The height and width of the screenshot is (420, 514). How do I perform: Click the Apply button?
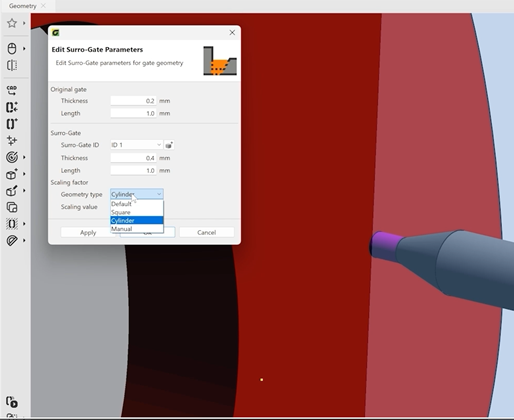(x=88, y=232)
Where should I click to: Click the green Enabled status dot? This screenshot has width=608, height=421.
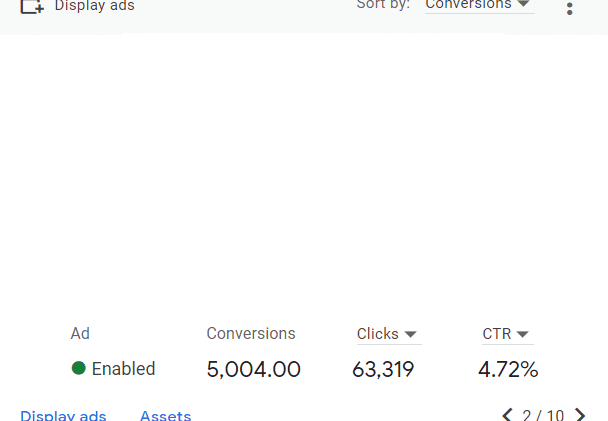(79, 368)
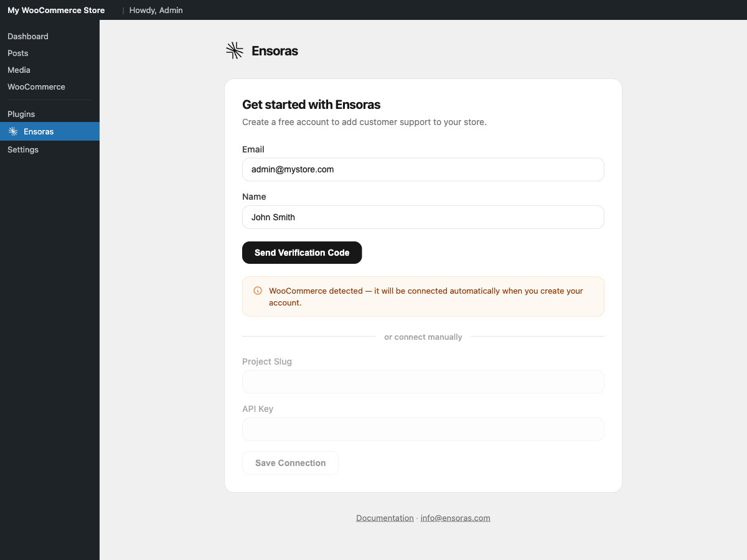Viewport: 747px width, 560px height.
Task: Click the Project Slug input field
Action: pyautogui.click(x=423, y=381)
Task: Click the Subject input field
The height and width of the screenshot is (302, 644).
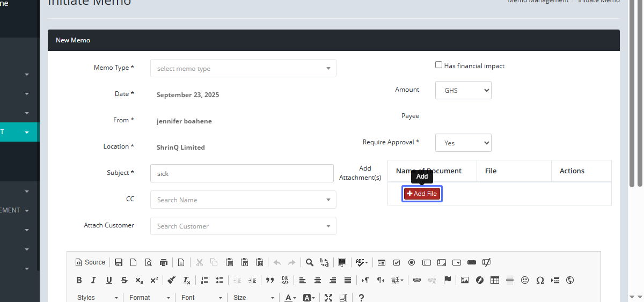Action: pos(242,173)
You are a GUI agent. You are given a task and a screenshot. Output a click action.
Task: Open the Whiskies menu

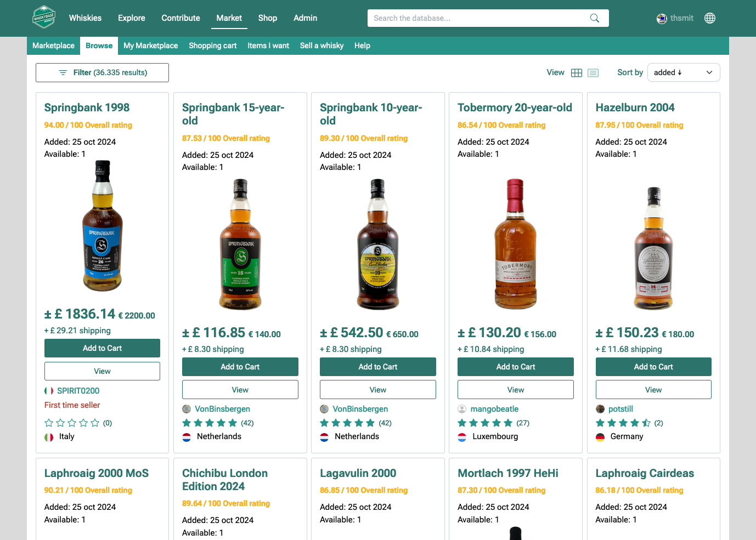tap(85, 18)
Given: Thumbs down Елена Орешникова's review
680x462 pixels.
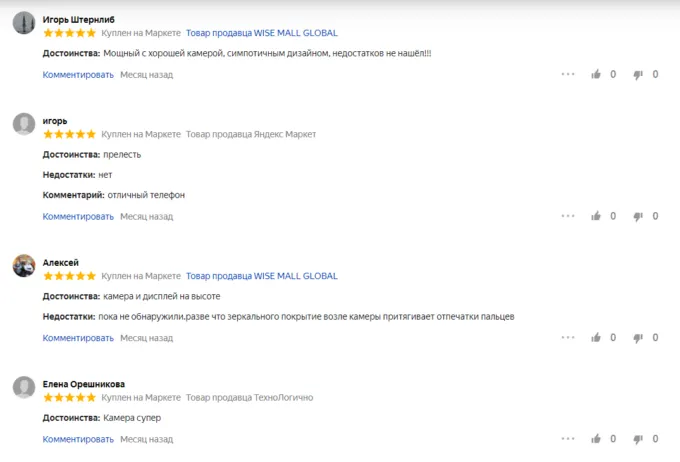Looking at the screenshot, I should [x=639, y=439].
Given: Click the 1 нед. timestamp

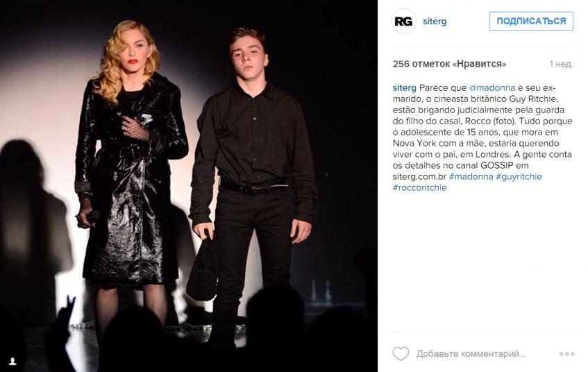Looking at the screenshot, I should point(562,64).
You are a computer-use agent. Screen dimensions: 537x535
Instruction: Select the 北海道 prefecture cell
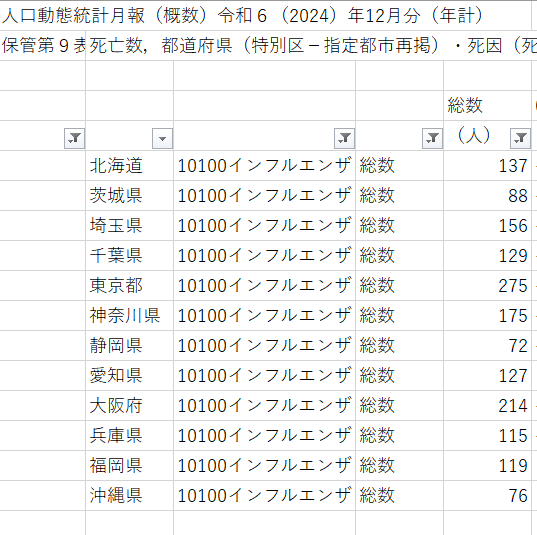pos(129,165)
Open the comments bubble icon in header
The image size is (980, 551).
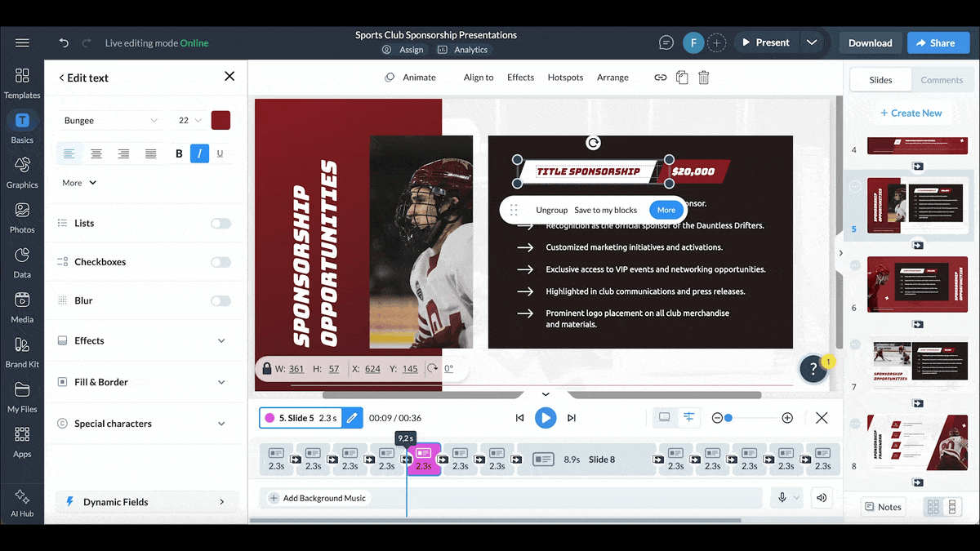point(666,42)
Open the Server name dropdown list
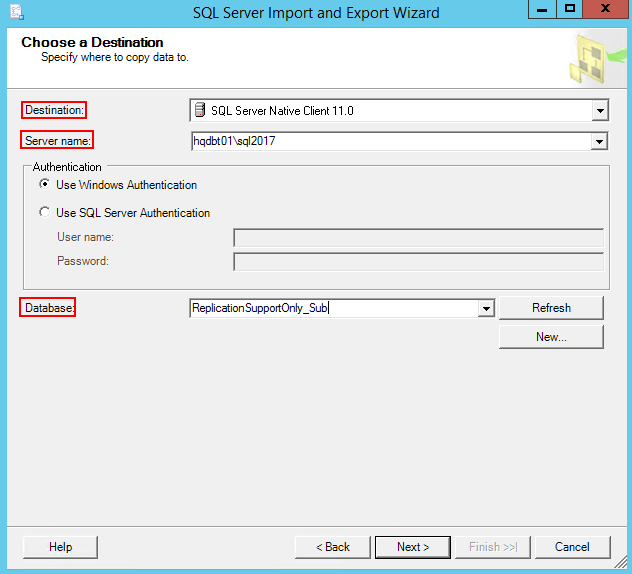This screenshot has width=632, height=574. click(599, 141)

----------

Activity
The lines to copy run from the line containing "Task: Click the Subject input field" through the end of the data above; copy exactly those, minus the pictures.

Answer to the exercise
Task: Click the Subject input field
The height and width of the screenshot is (302, 644).
Action: pos(242,173)
You are a GUI agent. You are given a task and a screenshot. Output a click action.
Task: Open the Whiskies menu

tap(85, 18)
Given: Thumbs down Елена Орешникова's review
680x462 pixels.
Looking at the screenshot, I should [x=639, y=439].
Given: Click the 1 нед. timestamp

Looking at the screenshot, I should point(562,64).
You are a computer-use agent. Screen dimensions: 537x535
Instruction: Select the 北海道 prefecture cell
pos(129,165)
Open the comments bubble icon in header
The image size is (980, 551).
point(666,42)
Open the Server name dropdown list
This screenshot has width=632, height=574. click(599, 141)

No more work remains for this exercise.